→ **Instructions**
a – In the account of the Leclerc prison demonstration, swap "Tanguay" for "Maison Tanguay" and write out the passage from "Noise demonstration outside" up to and including "to austerity measures.".
b – Resume the article on the noise demonstration at the Leclerc prison, starting right after its final sentence.

→ **Excerpt to read**

Noise demonstration outside the Leclerc prison highlights prisoner struggles; denounces the conditions inside and brings solidarity to the prisoners transferred from Tanguay to Leclerc

Manif 19.03 (5) March 19, 2016 (Laval, QC) –
Over 50 people gathered for a noise demonstration at the Leclerc prison in Laval to express solidarity with the prisoners inside: This past February, without media coverage or outrage from the general population, prisoners from Tanguay women’s prison in Ahuntsic were transferred to Leclerc detention centre, a men’s institution in Laval, Québec due to austerity measures.

Denouncing the conditions inside, the participants of the demonstration read statements against prisons and their relation to systems of colonialism, patriarchy, white supremacy and capitalism. With noise-makers, fireworks, music, and speeches the demonstrators sent a message of support and solidarity to these prisoners who, locked away from the rest of society and separated from friends and family, are the amongst the most directly affected by austerity measures, and also the most inhibited from expressing opposition to the arbitrary violent measures of the government.

On December 31 2015, women in Tanguay released a list of demands, and they have recently reported more arbitrary violence and abuse during the move to Leclerc. They are currently facing even harsher conditions than they were in Tanguay. (Their manifesto is online at .) The writers of the demands decry the lack of adequate food, cleaning supplies, and access to hygiene products. The women are demanding access to reinsertion programs, more time on the yard, and medical care for people going through withdrawal, among other things.

“Women who were demanding better conditions for themselves in Tanguay, who are now in Leclerc provincial prison, are an integral part of the fight against austerity. We must connect their struggles inside prison to our struggles on the outside,” said Virginie Dubeau, an organizer with the group All Detentions are Political. “This evening’s demonstration is held in support of their demands, for the closure of all prisons, and an end to patriarchal violence.”

« The threat of prison is used to confine people within the oppressive systems of colonialism, capitalism and patriarchy. Indigenous people, people of colour and poor people are disproportionally locked up in prisons in Canada, » explained Dubeau. « In the last five years, the total number of women convicted of crimes punishable by time in prison increased by 40%, while the number of Indigenous women locked up increased by 85% in the last ten years. This has nothing to do with a so-called ‘increase in crime’ since the ‘crime rate’ has actually diminished; it has everything to do with racial profiling and the way that certain populations are kept in constant economic precarity. »

→ **Record extracts**
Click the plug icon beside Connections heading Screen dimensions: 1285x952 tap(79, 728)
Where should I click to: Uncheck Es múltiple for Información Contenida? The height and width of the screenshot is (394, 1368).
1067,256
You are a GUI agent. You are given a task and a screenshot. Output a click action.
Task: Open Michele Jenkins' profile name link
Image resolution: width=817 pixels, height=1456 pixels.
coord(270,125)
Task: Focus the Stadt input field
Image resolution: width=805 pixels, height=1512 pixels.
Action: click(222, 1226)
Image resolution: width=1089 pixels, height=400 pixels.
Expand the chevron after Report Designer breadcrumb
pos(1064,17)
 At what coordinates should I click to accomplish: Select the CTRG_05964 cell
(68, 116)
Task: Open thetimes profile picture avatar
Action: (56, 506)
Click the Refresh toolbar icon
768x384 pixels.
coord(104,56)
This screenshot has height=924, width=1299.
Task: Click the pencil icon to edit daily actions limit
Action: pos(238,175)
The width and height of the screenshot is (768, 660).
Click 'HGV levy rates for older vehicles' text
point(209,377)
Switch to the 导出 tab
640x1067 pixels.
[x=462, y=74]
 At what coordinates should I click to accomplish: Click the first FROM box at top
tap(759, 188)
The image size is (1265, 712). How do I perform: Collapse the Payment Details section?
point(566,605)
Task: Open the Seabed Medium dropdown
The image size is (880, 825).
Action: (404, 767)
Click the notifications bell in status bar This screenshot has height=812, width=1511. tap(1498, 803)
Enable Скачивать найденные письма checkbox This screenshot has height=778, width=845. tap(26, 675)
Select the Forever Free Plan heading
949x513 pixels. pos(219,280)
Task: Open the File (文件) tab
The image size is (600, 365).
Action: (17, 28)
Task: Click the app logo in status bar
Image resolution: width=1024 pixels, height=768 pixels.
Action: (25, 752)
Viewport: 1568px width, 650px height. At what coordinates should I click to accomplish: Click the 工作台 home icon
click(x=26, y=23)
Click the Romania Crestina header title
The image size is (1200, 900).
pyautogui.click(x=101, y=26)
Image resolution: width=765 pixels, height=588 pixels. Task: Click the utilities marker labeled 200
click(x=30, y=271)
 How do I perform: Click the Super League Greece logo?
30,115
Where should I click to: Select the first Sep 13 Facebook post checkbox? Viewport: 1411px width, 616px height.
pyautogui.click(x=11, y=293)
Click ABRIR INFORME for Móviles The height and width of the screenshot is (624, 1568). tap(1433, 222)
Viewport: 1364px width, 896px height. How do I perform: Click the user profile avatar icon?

→ **Answers for the tasks**
a –
Noise demonstration outside the Leclerc prison highlights prisoner struggles; denounces the conditions inside and brings solidarity to the prisoners transferred from Maison Tanguay to Leclerc

Manif 19.03 (5) March 19, 2016 (Laval, QC) –
Over 50 people gathered for a noise demonstration at the Leclerc prison in Laval to express solidarity with the prisoners inside: This past February, without media coverage or outrage from the general population, prisoners from Maison Tanguay women’s prison in Ahuntsic were transferred to Leclerc detention centre, a men’s institution in Laval, Québec due to austerity measures.

b –
After the demonstration at Leclerc, the participants headed the Tanguay Prison in Ahuntsic for a symbolic action against all prisons and detention centres. Silhouettes were attached to the fence to commemorate the impacts prisons have on individuals, families and communities; to remember the violence and trauma caused by these institutions and to honour the resistance and resilience of the people that have passed through them.

Karine Tremblay, member of the group  All Detentions are Political explains : “We want to point out that this is no victory as the people that were incarcerated here remain prisoners, in a situation where they currently face harsher conditions. Keeping this is mind, however, we are gathered here today to use the symbol of an empty jail to state again our desire to see all of the prison industrial complex collapse. As this system destroys our communities and reinforces the status quo of oppression by persecuting all that is not mentally able-white-cis-hetero-manly-rich, we understand that no demand could ever bring it down, that only active resistance can succeed in liberating us.”

Under banners that read,“Down with prisons! Freedom and dignity for all!”, the organizers of the demonstration also invited the demonstrators to think about alternatives to prisons.

« Prisons don’t make our communities safer, they destroy our communities. Prisons magnify the colonial, racist and patriarchal realities that are part of everyday life in Canada, » stated Tremblay.